• [Stored data]:
::::
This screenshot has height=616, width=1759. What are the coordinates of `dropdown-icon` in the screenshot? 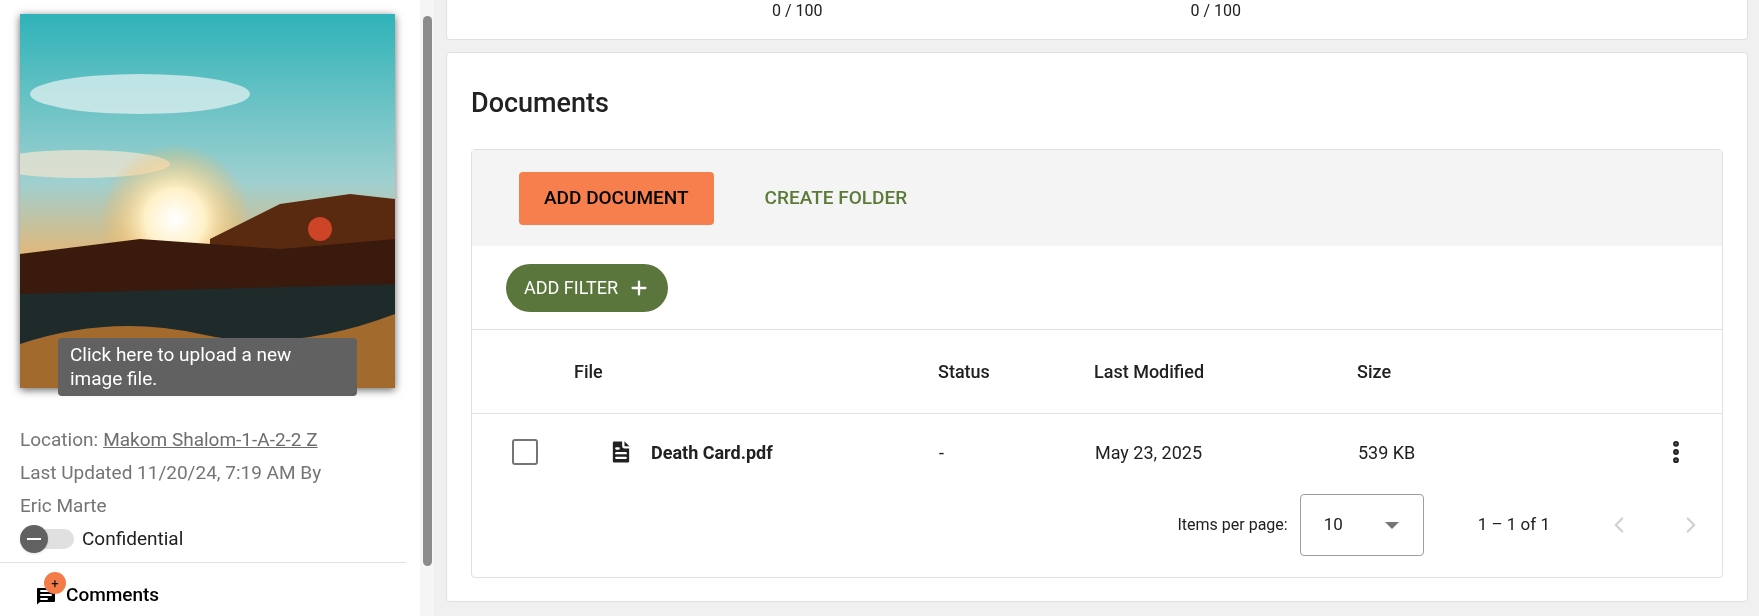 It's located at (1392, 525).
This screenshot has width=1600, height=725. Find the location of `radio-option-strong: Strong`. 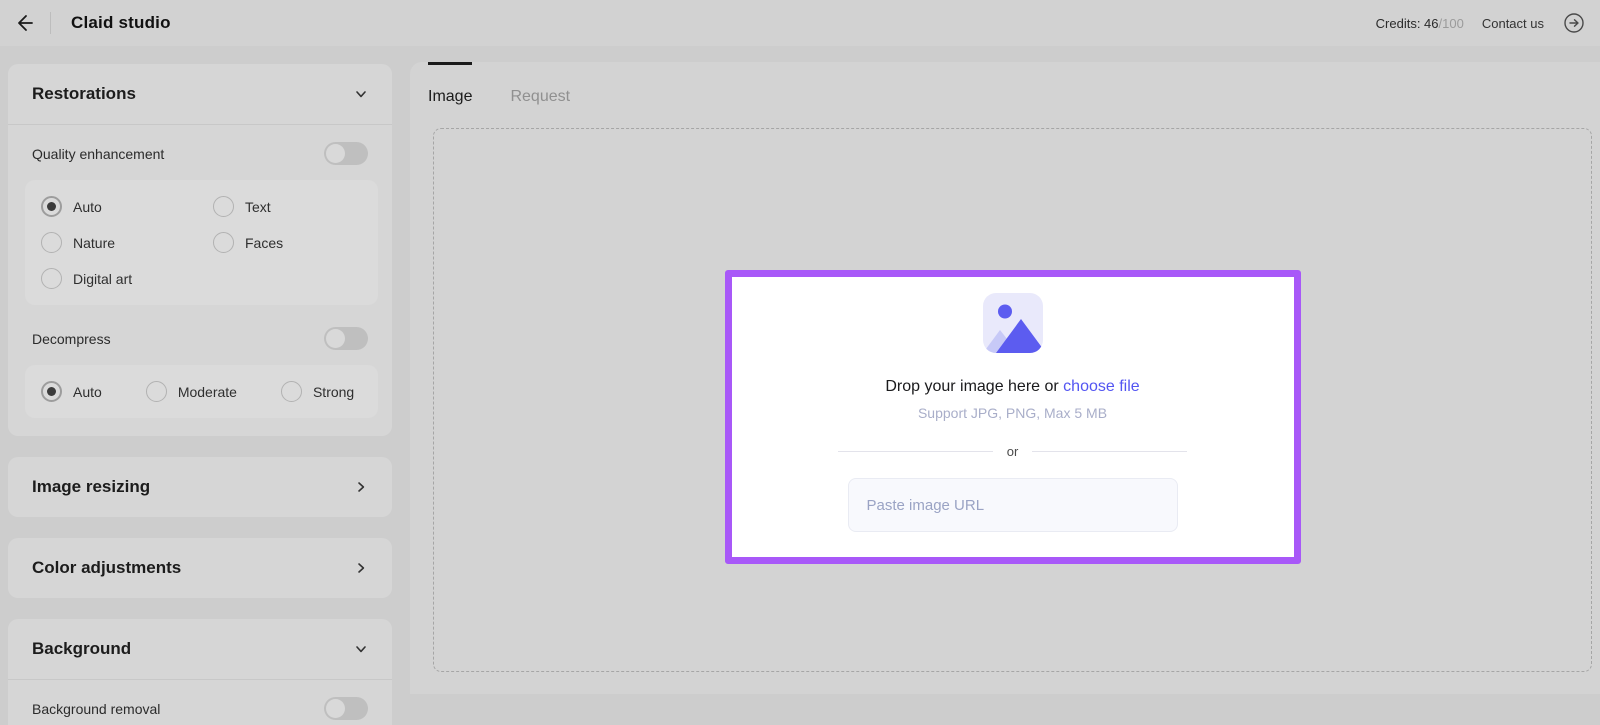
::::
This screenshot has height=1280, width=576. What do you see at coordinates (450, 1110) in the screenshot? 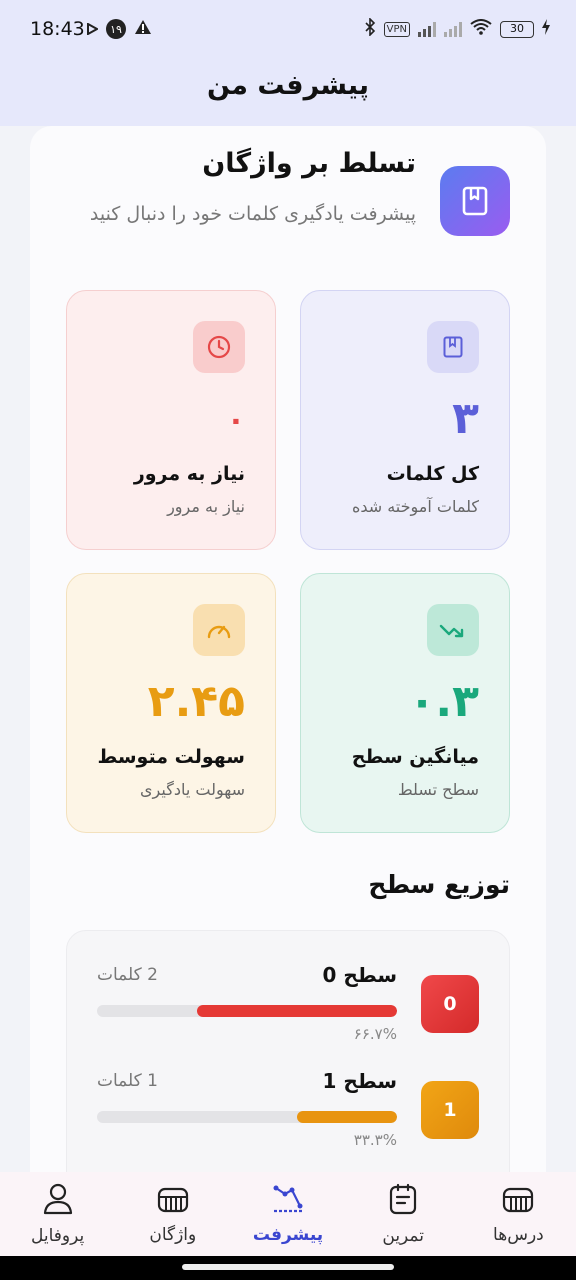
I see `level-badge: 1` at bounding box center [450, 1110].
::::
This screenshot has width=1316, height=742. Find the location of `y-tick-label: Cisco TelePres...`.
::::
• [What you will do]: Copy out the lines again, starting with the line that contains "This screenshot has height=1280, width=576." and ending after the line that contains "center [450, 1110].", and include both of those lines. Don't include the pictures in your answer.

• [Answer]:
This screenshot has height=1280, width=576. What do you see at coordinates (450, 1110) in the screenshot? 
I see `level-badge: 1` at bounding box center [450, 1110].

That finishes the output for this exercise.